*** Opening of Raw data ***

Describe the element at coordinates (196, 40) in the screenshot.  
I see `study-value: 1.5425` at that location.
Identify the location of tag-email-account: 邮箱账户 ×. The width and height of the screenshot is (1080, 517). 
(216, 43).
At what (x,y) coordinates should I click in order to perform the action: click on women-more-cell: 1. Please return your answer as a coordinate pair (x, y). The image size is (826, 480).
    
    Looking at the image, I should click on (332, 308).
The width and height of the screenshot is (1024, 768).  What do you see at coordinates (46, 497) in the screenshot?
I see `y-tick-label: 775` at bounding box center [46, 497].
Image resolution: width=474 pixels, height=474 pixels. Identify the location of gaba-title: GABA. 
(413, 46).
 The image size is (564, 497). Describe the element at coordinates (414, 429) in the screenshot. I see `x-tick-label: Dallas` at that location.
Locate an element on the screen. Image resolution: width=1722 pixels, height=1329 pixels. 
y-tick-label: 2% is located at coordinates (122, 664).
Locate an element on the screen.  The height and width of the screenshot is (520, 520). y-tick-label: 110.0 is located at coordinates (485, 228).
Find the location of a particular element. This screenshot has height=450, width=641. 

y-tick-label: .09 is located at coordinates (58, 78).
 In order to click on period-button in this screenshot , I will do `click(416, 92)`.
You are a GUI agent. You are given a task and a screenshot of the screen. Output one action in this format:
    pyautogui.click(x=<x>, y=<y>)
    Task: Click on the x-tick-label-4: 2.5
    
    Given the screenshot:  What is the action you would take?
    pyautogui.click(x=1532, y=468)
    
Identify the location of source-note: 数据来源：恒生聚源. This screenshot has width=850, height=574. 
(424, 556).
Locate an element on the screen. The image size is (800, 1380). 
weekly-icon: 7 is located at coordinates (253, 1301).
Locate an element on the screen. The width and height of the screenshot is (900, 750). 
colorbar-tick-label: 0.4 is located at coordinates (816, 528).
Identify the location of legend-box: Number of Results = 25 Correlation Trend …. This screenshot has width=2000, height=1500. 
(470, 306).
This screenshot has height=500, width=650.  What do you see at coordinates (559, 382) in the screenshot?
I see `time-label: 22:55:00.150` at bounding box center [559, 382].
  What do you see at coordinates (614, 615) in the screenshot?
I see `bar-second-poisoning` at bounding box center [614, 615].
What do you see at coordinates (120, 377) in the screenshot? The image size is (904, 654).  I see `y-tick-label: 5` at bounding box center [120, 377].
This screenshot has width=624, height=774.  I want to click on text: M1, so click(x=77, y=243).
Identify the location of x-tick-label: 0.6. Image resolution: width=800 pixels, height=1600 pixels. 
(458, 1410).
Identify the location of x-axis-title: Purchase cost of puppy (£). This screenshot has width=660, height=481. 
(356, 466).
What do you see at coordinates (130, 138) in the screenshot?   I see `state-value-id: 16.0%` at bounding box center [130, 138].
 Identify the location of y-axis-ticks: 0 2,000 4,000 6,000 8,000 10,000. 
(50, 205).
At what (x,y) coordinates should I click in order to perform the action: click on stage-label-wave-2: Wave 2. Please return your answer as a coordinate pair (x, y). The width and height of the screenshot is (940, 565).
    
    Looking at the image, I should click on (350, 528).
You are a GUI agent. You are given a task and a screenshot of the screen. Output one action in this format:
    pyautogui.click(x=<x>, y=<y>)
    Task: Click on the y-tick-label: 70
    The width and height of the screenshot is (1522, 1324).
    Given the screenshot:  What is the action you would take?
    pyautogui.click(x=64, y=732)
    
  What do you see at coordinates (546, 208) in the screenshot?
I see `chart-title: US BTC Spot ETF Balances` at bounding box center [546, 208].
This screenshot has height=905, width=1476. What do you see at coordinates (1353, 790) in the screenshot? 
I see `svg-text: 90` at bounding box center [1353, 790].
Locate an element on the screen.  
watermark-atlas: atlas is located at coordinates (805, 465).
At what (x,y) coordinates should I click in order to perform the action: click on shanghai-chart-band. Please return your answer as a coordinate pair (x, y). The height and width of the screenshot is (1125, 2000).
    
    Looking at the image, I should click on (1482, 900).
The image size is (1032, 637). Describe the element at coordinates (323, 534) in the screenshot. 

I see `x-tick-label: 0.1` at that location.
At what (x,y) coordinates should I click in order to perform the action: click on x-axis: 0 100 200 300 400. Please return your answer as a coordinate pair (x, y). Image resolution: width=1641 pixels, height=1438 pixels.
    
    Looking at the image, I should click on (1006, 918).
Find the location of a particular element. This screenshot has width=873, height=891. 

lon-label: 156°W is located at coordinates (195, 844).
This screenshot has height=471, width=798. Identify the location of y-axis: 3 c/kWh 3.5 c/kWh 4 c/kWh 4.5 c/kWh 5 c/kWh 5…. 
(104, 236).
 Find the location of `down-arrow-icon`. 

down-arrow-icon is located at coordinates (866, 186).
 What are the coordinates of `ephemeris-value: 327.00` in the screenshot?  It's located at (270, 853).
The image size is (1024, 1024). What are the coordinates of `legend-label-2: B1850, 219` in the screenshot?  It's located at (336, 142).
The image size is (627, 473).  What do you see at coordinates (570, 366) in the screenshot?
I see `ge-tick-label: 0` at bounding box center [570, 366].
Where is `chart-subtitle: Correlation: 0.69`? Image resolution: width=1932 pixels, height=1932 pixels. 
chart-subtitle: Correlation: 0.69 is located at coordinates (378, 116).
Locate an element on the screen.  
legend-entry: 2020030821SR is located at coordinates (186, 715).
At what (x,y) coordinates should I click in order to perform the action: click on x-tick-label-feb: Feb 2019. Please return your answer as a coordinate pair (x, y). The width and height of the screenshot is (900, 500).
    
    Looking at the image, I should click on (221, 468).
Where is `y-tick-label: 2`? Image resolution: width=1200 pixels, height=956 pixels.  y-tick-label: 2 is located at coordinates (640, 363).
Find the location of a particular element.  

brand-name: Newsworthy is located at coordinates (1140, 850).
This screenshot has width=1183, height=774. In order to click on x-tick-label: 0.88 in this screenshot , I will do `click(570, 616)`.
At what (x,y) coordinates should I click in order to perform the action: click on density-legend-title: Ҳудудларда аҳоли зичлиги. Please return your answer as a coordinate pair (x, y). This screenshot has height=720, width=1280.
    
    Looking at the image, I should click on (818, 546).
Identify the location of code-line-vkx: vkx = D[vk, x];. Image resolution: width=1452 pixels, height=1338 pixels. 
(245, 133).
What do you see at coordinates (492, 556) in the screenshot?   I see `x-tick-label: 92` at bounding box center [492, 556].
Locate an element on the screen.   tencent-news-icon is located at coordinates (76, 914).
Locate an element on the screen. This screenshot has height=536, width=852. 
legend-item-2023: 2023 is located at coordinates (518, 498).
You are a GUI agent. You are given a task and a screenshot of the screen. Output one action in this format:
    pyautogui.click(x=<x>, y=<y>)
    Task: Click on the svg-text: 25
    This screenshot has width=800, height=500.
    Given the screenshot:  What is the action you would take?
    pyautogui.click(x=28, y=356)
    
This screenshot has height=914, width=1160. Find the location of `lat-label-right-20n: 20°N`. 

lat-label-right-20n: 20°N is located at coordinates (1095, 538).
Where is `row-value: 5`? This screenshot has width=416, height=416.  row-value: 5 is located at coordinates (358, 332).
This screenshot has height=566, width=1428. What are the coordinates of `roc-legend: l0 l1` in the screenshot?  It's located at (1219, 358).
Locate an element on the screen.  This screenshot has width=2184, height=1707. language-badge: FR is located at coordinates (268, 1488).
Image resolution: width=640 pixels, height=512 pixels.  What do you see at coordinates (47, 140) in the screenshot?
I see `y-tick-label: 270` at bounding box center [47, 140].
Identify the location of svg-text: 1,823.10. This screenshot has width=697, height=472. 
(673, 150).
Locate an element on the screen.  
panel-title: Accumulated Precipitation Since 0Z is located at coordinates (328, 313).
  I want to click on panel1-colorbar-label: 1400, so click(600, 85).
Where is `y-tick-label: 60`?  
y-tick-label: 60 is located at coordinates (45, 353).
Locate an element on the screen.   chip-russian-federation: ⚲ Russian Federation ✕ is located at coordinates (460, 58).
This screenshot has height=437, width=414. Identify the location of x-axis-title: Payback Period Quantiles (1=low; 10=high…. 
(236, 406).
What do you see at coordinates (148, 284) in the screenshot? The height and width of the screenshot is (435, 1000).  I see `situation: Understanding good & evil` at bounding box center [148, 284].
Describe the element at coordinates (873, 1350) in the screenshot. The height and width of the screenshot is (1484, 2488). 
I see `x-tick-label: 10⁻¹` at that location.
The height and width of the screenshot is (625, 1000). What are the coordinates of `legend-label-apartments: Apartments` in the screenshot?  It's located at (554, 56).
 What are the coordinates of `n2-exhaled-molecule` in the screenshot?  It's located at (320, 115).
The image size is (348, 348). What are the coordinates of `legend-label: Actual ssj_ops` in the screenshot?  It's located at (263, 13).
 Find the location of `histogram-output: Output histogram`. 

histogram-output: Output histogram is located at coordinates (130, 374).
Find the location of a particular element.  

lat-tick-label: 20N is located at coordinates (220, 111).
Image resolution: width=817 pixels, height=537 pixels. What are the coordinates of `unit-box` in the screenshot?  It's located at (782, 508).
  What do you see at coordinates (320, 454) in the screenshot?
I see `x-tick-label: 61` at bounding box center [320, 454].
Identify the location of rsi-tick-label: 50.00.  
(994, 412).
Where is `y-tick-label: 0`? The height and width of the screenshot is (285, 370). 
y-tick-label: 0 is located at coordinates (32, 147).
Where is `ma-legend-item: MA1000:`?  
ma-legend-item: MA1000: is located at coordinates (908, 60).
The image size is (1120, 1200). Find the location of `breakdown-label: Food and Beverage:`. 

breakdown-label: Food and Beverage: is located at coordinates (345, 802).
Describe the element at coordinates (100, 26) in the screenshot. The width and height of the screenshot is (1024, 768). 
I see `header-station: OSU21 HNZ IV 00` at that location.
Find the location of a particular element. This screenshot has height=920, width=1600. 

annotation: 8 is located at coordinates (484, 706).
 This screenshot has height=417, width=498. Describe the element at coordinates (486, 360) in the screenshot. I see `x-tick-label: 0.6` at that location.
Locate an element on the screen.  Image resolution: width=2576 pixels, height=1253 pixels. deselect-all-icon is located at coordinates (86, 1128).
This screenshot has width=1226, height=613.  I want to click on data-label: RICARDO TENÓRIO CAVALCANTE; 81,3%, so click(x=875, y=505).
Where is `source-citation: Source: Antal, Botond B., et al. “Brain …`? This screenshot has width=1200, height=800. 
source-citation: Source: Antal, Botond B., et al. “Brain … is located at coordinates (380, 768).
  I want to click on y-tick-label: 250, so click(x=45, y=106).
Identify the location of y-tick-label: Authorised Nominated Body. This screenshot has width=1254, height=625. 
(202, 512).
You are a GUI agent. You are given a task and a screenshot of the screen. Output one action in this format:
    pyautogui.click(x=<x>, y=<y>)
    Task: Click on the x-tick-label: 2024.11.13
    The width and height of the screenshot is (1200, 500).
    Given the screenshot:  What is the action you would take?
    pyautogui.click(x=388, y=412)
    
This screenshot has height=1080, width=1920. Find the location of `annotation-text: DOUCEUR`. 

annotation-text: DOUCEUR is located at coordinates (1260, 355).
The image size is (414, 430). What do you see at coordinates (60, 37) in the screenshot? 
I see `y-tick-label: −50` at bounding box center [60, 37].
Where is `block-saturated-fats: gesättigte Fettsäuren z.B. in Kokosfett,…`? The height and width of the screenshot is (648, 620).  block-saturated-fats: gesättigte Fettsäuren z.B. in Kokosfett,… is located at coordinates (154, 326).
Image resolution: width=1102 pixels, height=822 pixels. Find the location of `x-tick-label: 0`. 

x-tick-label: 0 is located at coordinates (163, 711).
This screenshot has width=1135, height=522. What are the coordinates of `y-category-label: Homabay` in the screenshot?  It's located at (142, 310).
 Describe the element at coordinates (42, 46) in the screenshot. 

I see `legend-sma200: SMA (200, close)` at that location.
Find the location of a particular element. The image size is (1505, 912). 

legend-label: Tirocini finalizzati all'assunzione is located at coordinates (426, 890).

*** Close of Raw data ***

What to produce —
Reproduce verbatim the entries starting at the line containing "Locate an element on the screen. This" and ending at the line containing "legend-item-2023: 2023 is", with both of these lines included.

Result —
Locate an element on the screen. This screenshot has height=536, width=852. 
legend-item-2023: 2023 is located at coordinates (518, 498).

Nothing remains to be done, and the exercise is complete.